Unwilling to deploy U.S. troops on the ground to defeat Islamic State, the U.S. rulers relied on the YPG to lead the effort to drive the reactionary sect out of Syria, backed by Washington’s air power. As a result, the YPG-led Syrian Democratic Forces (SDF) now controls 25 percent of the country east of the Euphrates River, both in Kurdish areas near the Turkish border and majority Arab areas that were former IS strongholds like Raqqa. Some of these areas are home to most of the oil in Syria.
Washington wants to continue pushing back against Tehran’s expanding military reach in the region. The rulers in Iran provided decisive forces, along with Moscow’s air power, to save the collapsing rule of Bashar al-Assad in Syria, following a popular uprising aimed at overturning his tyranny. Assad threatens he will bring the area east of the Euphrates back under Syrian government control.

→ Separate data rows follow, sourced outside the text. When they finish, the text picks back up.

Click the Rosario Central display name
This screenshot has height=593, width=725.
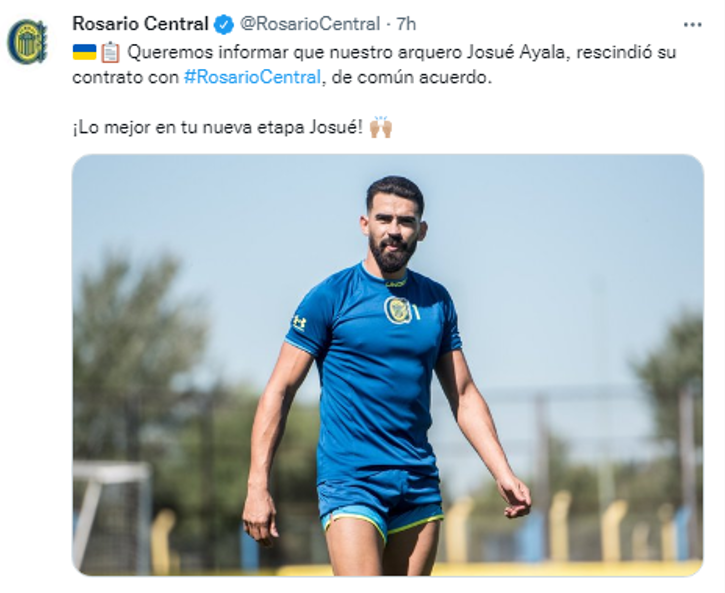point(141,24)
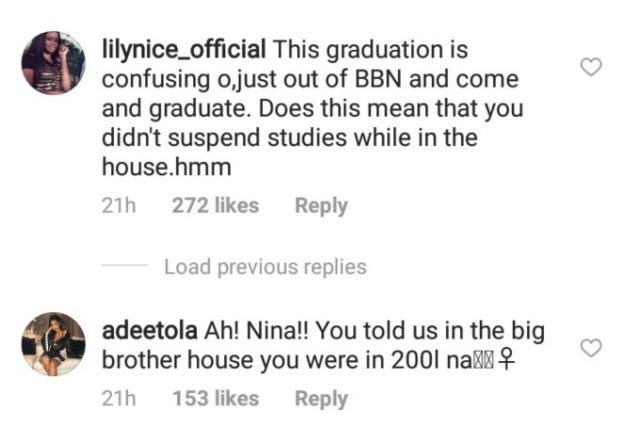Viewport: 640px width, 443px height.
Task: Click the 21h timestamp under adeetola's comment
Action: 119,399
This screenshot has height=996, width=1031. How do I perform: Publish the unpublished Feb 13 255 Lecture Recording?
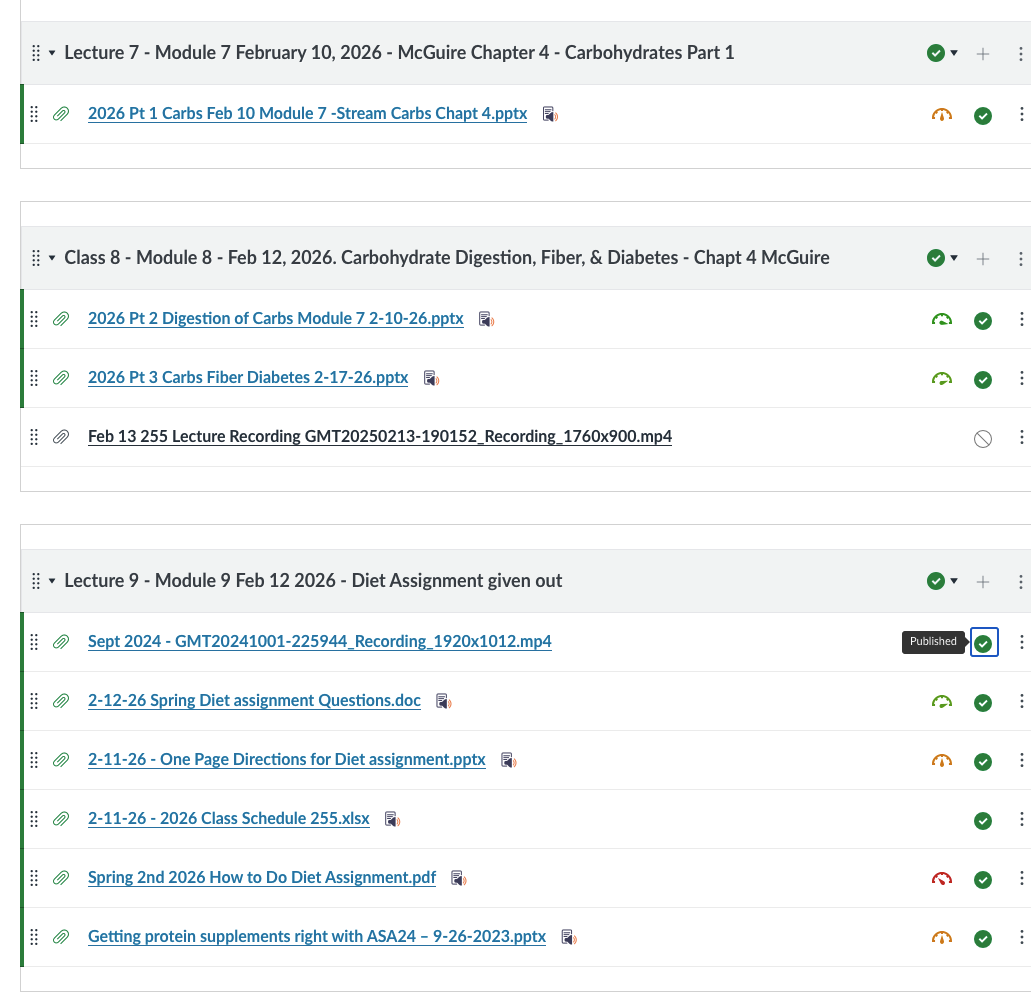pyautogui.click(x=983, y=438)
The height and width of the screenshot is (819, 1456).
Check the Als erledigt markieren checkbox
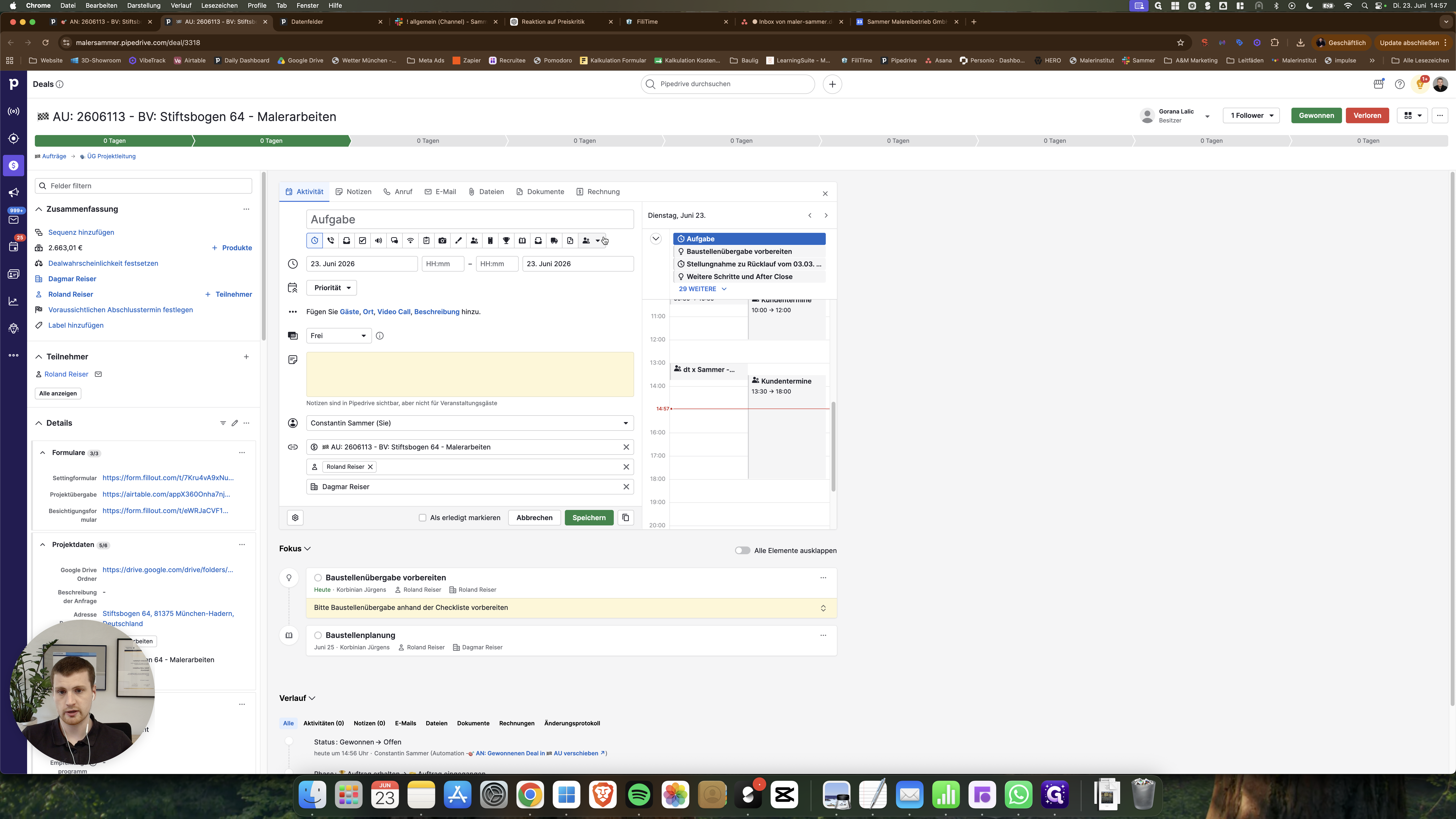422,518
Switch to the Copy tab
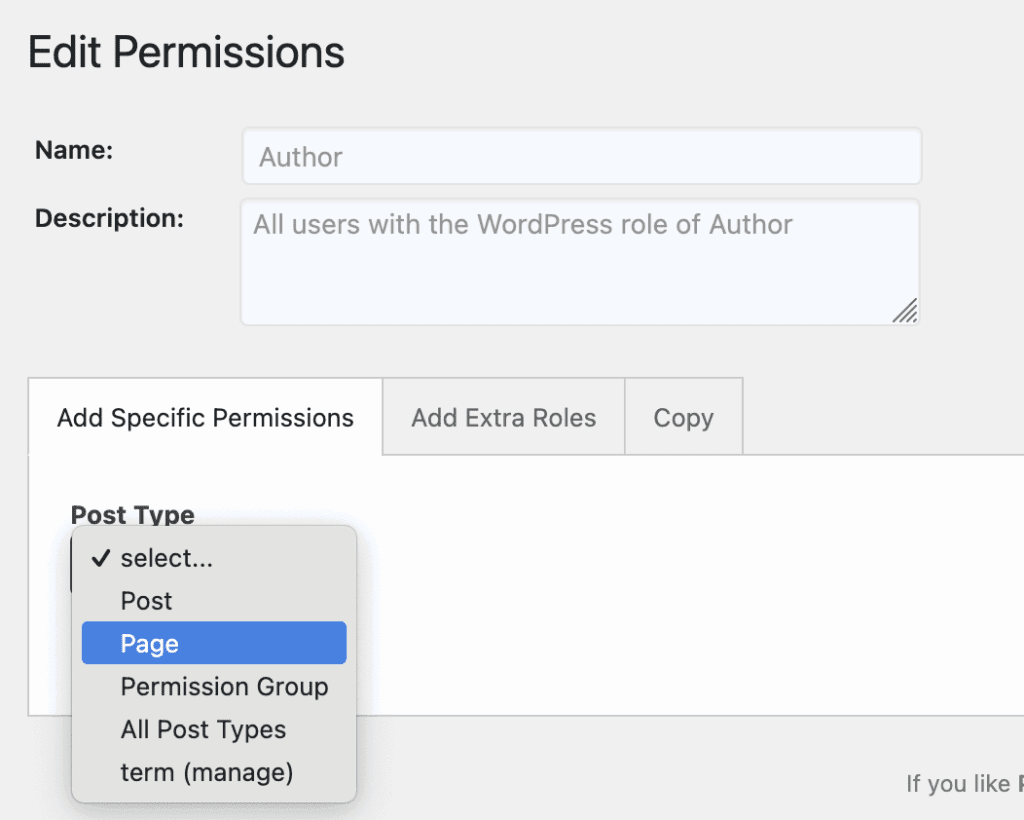This screenshot has width=1024, height=820. pos(683,418)
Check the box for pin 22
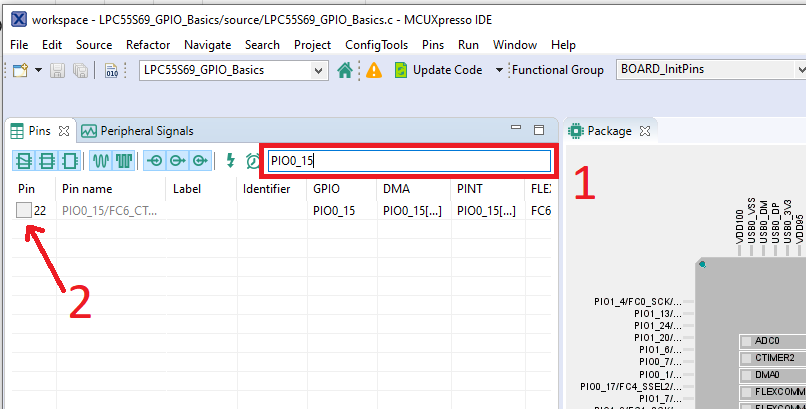 point(24,210)
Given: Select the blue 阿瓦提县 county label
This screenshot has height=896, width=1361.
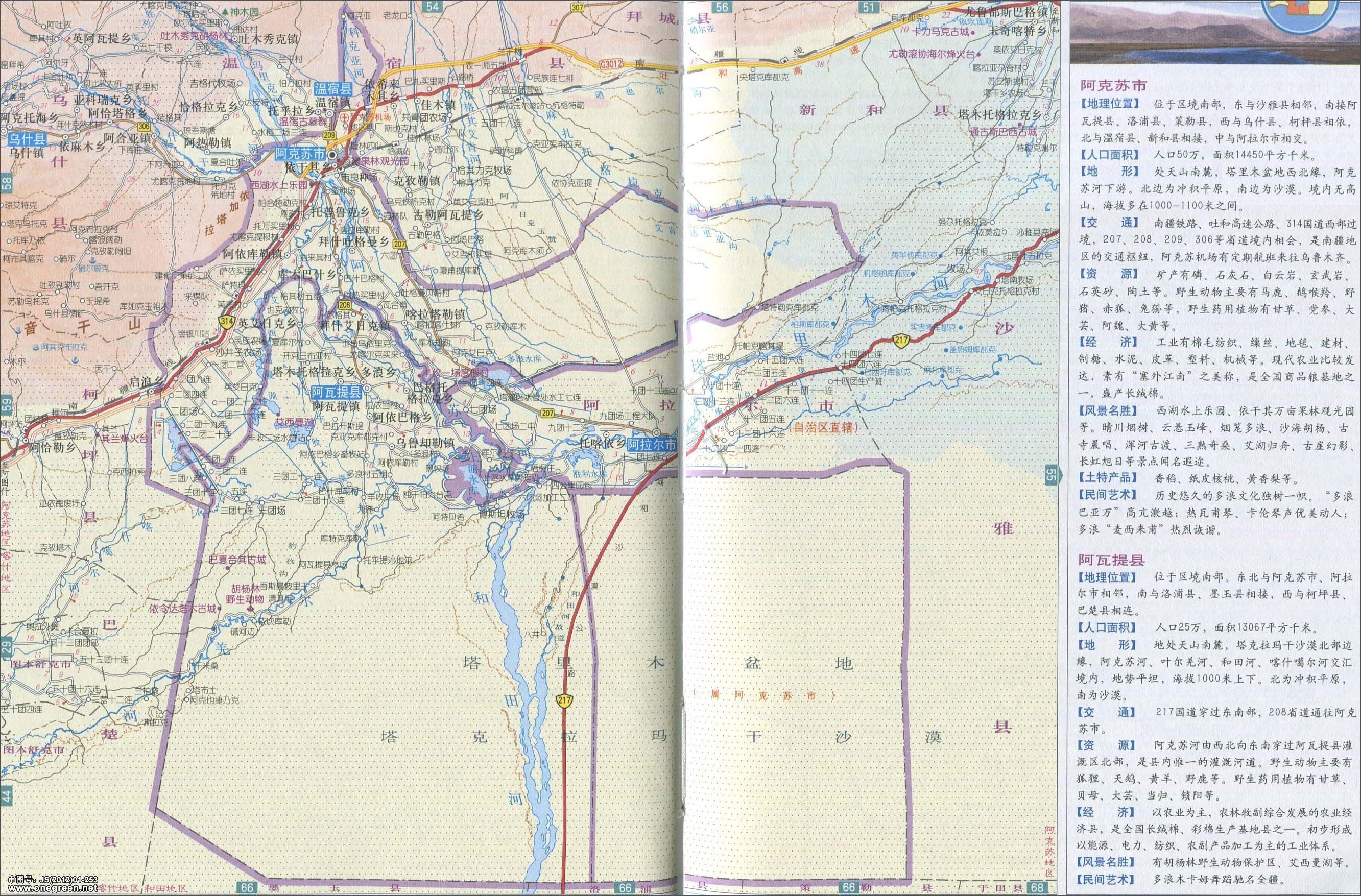Looking at the screenshot, I should [x=336, y=392].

To bolster Erdogan’s threats, the Turkish army has mobilized thousands of troops and tanks close to the country’s border with Syria. They have rallied 15,000 fighters from Syrian opposition groups that Ankara arms to take part in an assault.
Washington tried to take steps to allay Ankara’s fear of YPG interference in Turkey. It invited Turkish forces to join joint patrols in Manbij to assure no attacks on Turkey were being organized. Similarly, Washington established 12 “observation posts” along the border, saying it would guarantee that no incursions into Turkey took place. Ankara says this is aimed at keeping an eye on Turkish troops.
Despite the U.S. rulers’ inability to resolve the conflicts across the Mideast, they are determined to protect their interests in the region.
Struggle for Kurdish sovereignty
The U.S. rulers have betrayed the Kurdish national struggle over and over for decades, but find it necessary to provide Kurdish forces here and in Iraq with some assistance for now in order to advance Washington’s interests.
Earlier this year the U.S. government imposed sanctions on Turkey, accelerating the decline of the country’s currency, the lira. In addition to bearing the brunt of Ankara’s military intervention in Syria and its crackdown on political rights at home, working people in Turkey face food prices that have risen 20 percent this year.
As the capitalist rulers in Iraq, Iran, Syria and Turkey seek to advance their conflicting interests, they remain determined to prevent the 30 million Kurds living within their borders from exercising national rights. For decades they’ve quelled Kurdish demands for sovereignty, banned their language, restricted land ownership and waged murderous assaults on Kurds who resist, often with Washington’s complicity. But they have been unable to crush Kurdish national aspirations.
As the U.S.-dominated imperialist order in the Mideast has come apart in the wake of wars the U.S. rulers have been unable to win, Kurdish parties have taken advantage of the weakening of regimes in Iraq and Syria to carve out a degree of self-rule. But the rulers in the region remain determined to constrain these moves, as was demonstrated when the Iraqi government — with the backing of Tehran and Ankara — organized to use force to quash the vote for independence in the Kurdish region of Iraq in September 2017, without Washington lifting a finger.